The Sandbox is an upcoming Ethereum-powered metaverse game that lets players explore a 3D world filled with custom game experiences created on users’ LAND plots. Each LAND is sold as an NFT, which serves as a deed of ownership. The Sandbox has already made millions of dollars selling LAND NFTs ahead of the game’s release. A first public alpha test for the game is expected to launch later in 2021.

Back in May, The Sandbox teased a partnership with Bored Ape Yacht Club, and there have been a couple of signs of collaboration so far. The Bored Ape creators Yuga Labs own a chunk of LAND on The Sandbox’s map, and the game developers have announced plans to transform the randomly-generated ape images into playable 3D avatars that can be used within the interactive game world.

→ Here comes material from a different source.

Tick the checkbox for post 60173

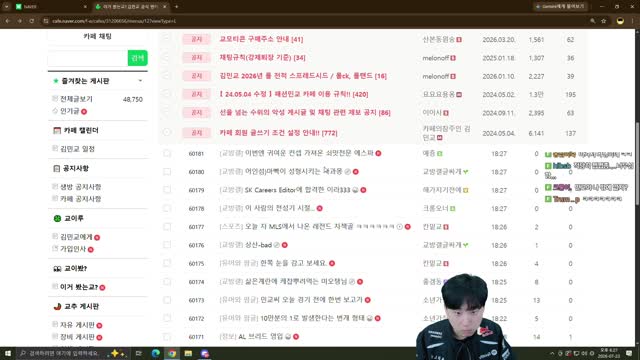click(167, 300)
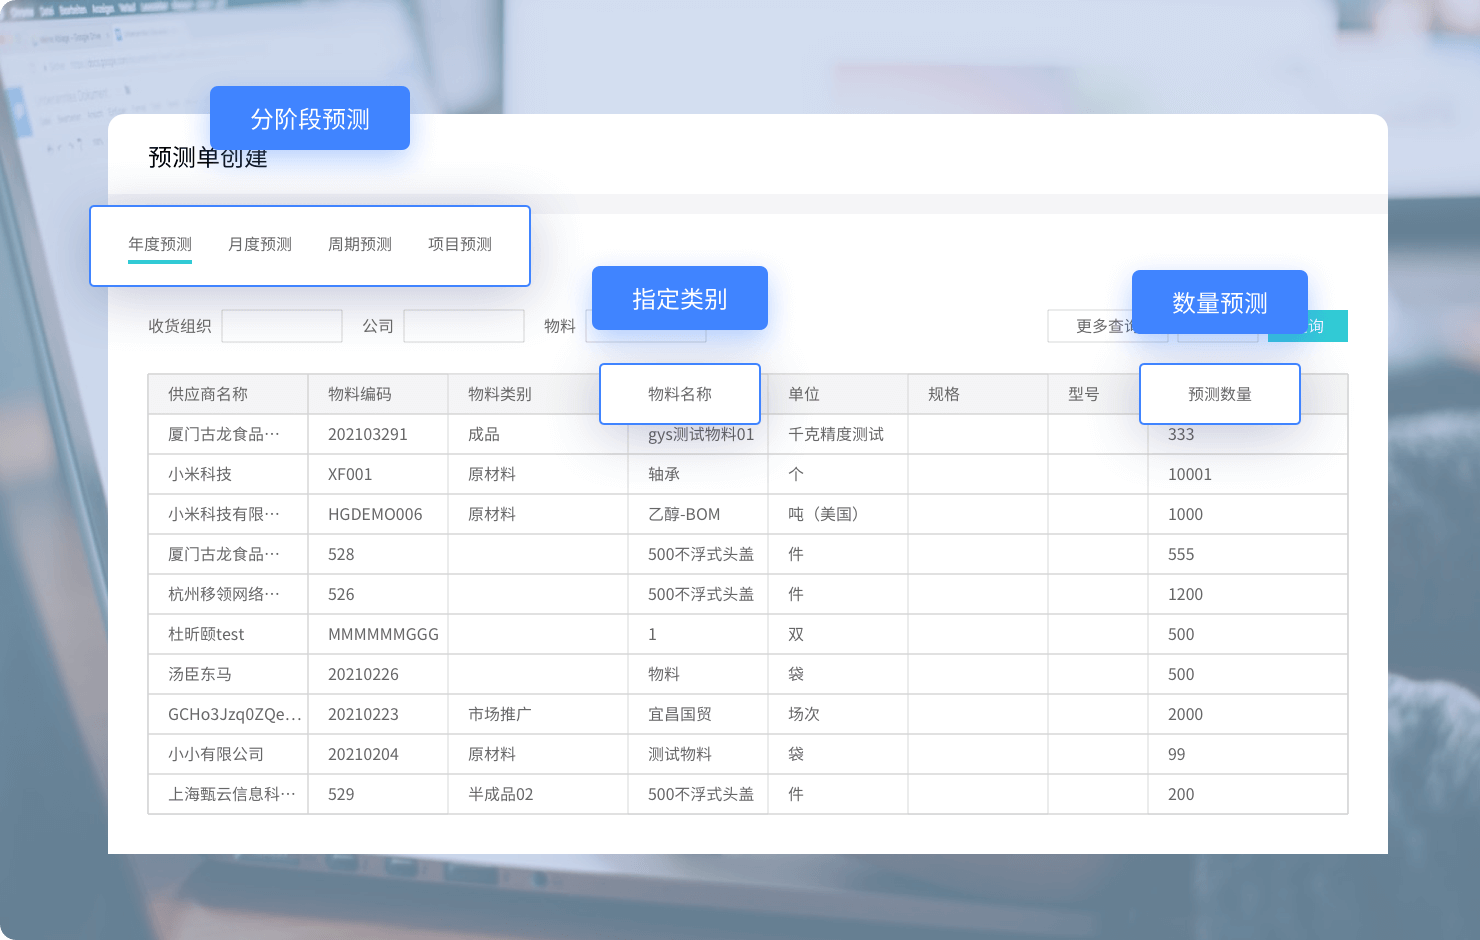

While Bored Apes make up the largest chunk of its NFT collection valuation, The Sandbox owns more than 350 NFTs in total, including pieces from avatar collections like Pudgy Penguins, Meebits, and World of Women. It also holds pieces from the generative art collection Art Blocks, Gary Vaynerchuk’s VeeFriends series, and items from fellow Ethereum NFT-centric games including Axie Infinity and Zed Run.

The NFT market caught fire earlier this year, with $2.5 billion in transaction volume across the top marketplaces in the first half of 2021. However, a recent resurgence has yielded even higher peaks: leading marketplace OpenSea registered more than $3.4 million worth of volume in August alone, per Dune Analytics, and is currently on track to top that figure in September.

The Bored Ape Yacht Club has been one of the most popular projects of late, and the entire Ape collection—including the subsequent Bored Ape Kennel Club and Mutant Ape Yacht Club drops—has yielded more than $750 million in total trading volume since its April debut, according to data from CryptoSlam.

Athletes like the NBA’s Steph Curry and NFL’s Dez Bryant are among the noted owners. A Sotheby’s auction for 101 Bored Ape Yacht Club NFTs that ends tomorrow currently has a high bid of $19 million for the lot. A secondary auction for a set of 101 Bored Ape Kennel Club NFTs has a high bid of $1.5 million, as of this writing.

The Sandbox recently showcased how users can display NFT artwork within the game world by creating interactive 3D galleries that other players can explore. It’s similar in approach to virtual galleries seen in other Ethereum-based metaverse worlds, such as Decentraland and Cryptovoxels. Ultimately, The Sandbox plans to keep buying NFTs, and will let holders of the game’s SAND governance token have a say in future acquisitions and their use.

“We strongly believe that the culture of games, music, and visual arts will be one of the pillars of the open crypto metaverse. We don’t just build and sell, we also invest and in so doing help build the ecosystem,” Borget said.